A once highly respected church leader who was convicted of sexual offences against two girls has had his bid to overturn his convictions rejected.
The man, who has name suppression, was found guilty and convicted in May last year of one charge of sexual violation by unlawful sexual connection and eight charges of indecent assault on a child under 12, including two representative charges.
The two victims were his niece and her friend, both of whom attended the man's South Island church- which also can't be identified- and socialised with he and his family regularly, according to a just-released Court of Appeal judgment.
The girls alleged the man molested them at his home, at a playground, and at the church, with one of the complainants giving evidence at trial that the offending happened, "every time he got the chance".

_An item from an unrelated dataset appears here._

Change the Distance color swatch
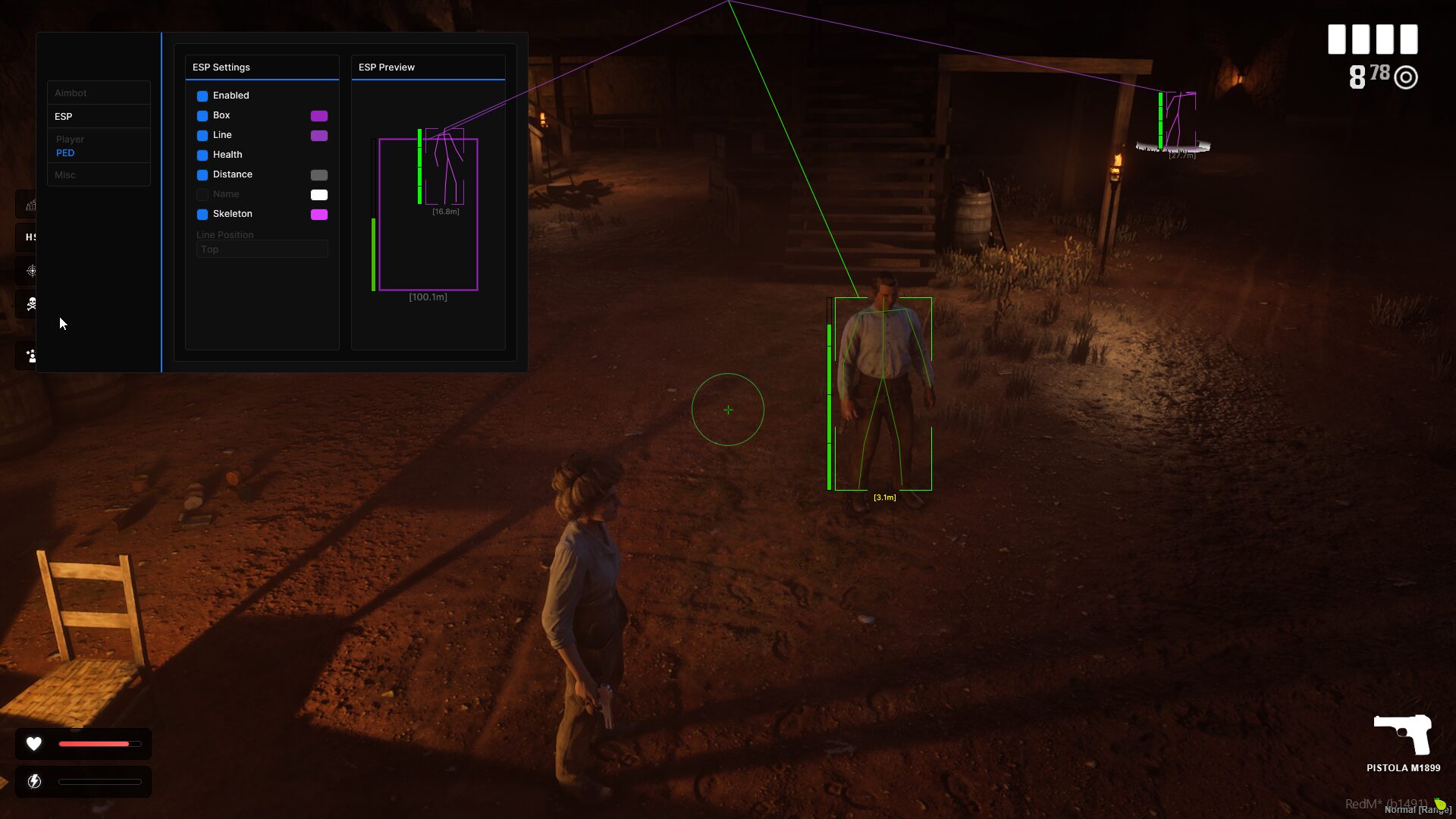pyautogui.click(x=319, y=175)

After being found guilty at trial he was sentenced to four years and three months imprisonment in August last year. But at a hearing in February this year he challenged the convictions, alleging the sentencing judge made errors in his summing up to the jury.
At the appeal hearing the man argued through his lawyer that the judge had wrongly indicated the jury could consider the charges collectively, failed to direct them properly, and didn't provide them with a written question trail.

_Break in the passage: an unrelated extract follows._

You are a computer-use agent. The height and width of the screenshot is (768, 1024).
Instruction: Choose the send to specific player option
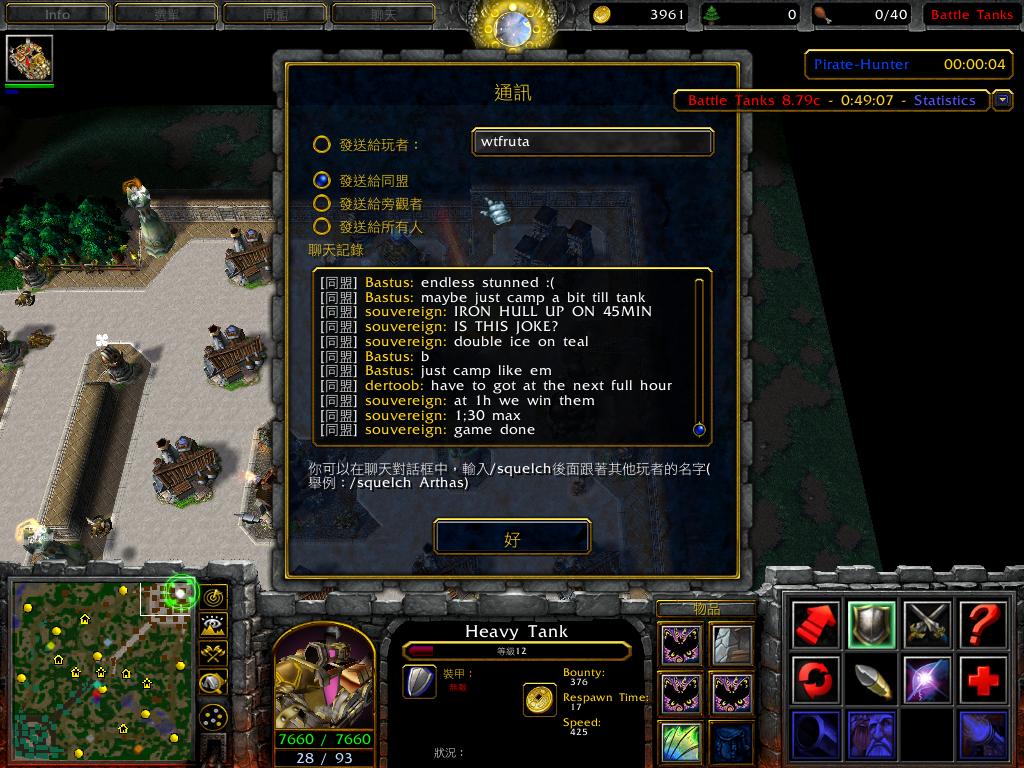pyautogui.click(x=322, y=144)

The man argued the judge "cut directly across, and undermined, the orthodox direction that each charge must be considered separately".
The appeal was dismissed however, after the Court of Appeal found the sentencing notes provided more context to the judge's direction to the jury, including his direction that "you have to deliberate the evidence in respect to each charge as a separate standalone entity...you do not go to count one and find, okay, we have got that sorted so we'll just broad brush the rest of them".
"As in most things, context is all," the Court of Appeal judgment says.
The lack of written question trail- a document drafted by a judge with the help of lawyers to help guide the jury to reach a verdict- was also disregarded by the Court of Appeal.
The man's lawyer had argued the judge's alleged confusing directions made it important the jury have written guidance to determine its verdict, but the Court of Appeal said the judge's directions were "clear and unambiguious".